* DATA TO USE *
####

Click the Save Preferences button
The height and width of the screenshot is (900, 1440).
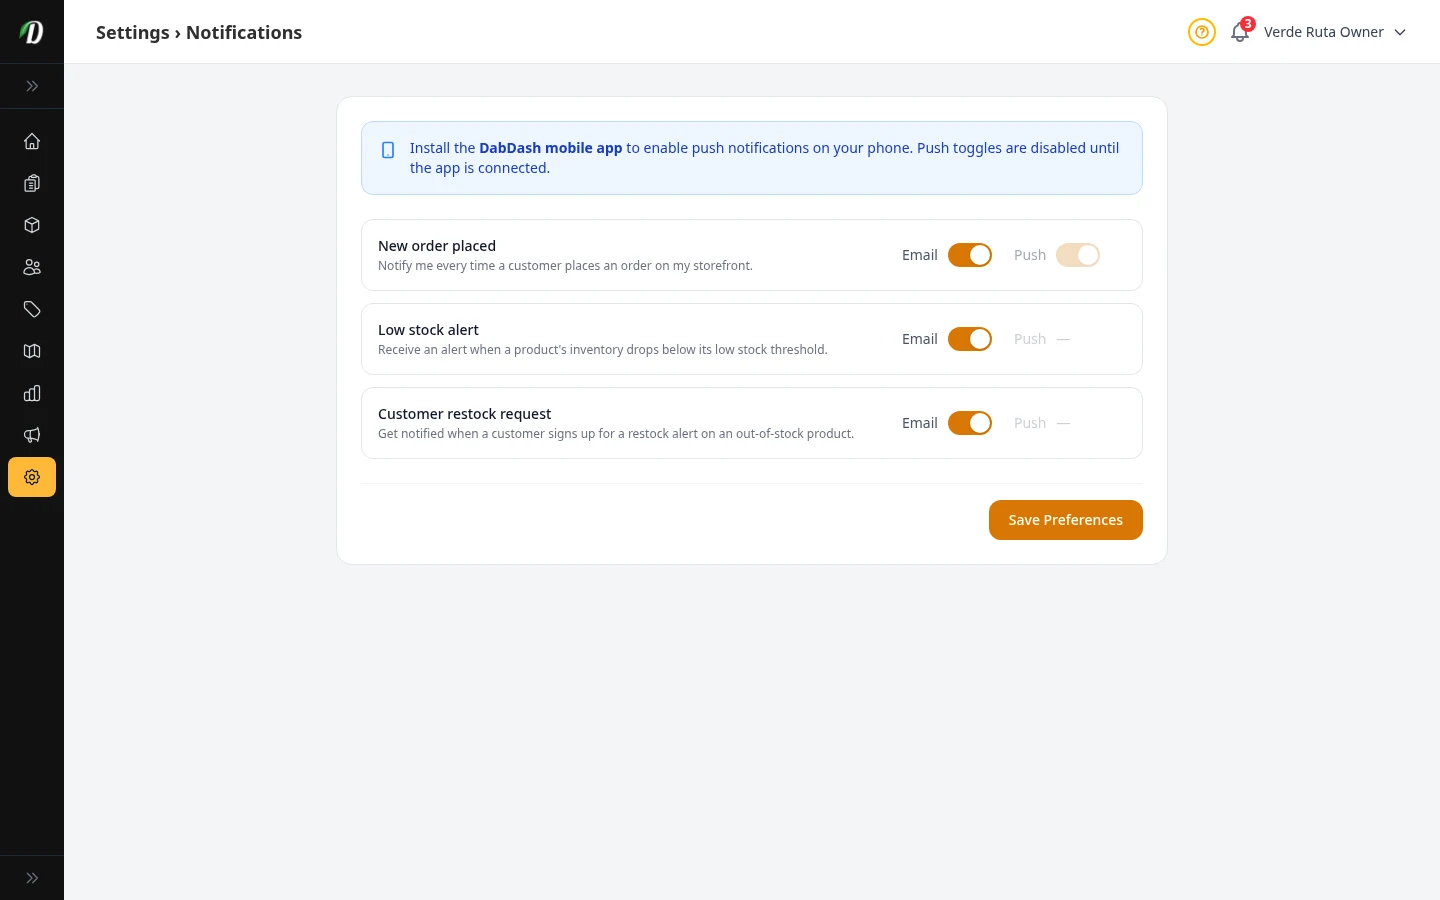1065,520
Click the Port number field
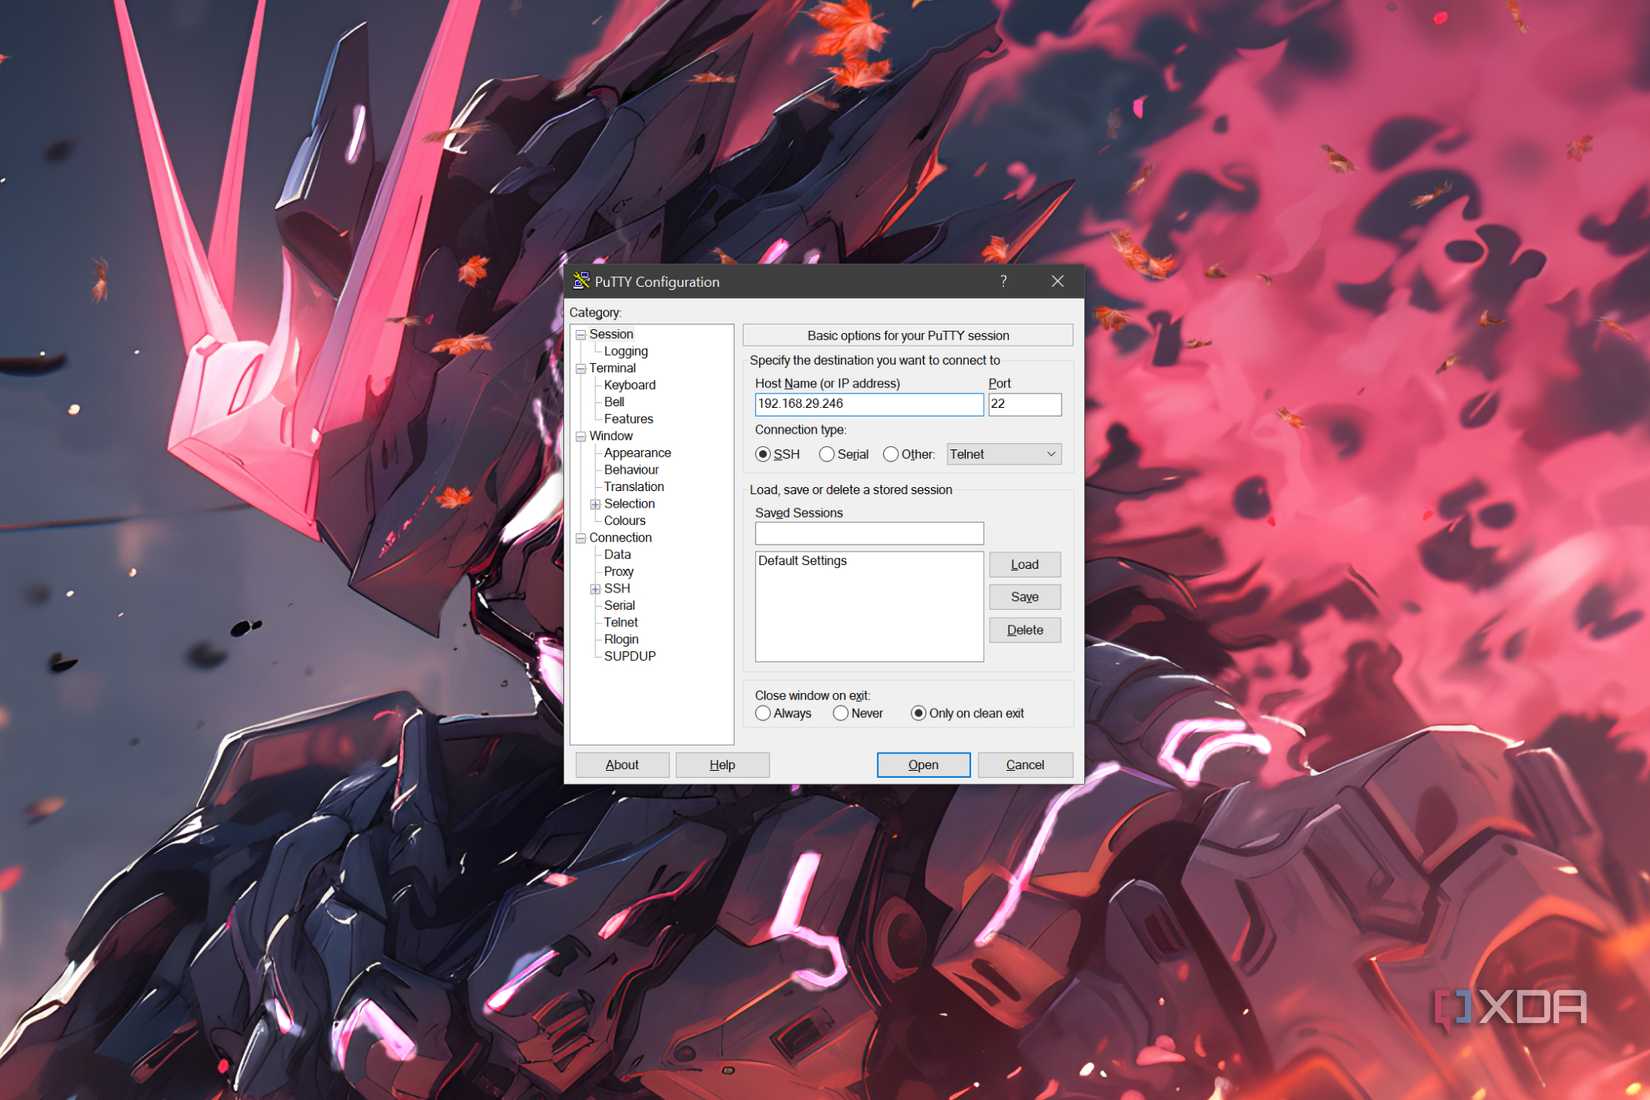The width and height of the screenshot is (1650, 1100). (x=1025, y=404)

####

* EXERCISE DESCRIPTION *
Give back each line above exactly, with pictures dropped.

* TASK RESULT *
Click the Save Preferences button
The height and width of the screenshot is (900, 1440).
1065,520
Click the Port number field
The width and height of the screenshot is (1650, 1100). (x=1025, y=404)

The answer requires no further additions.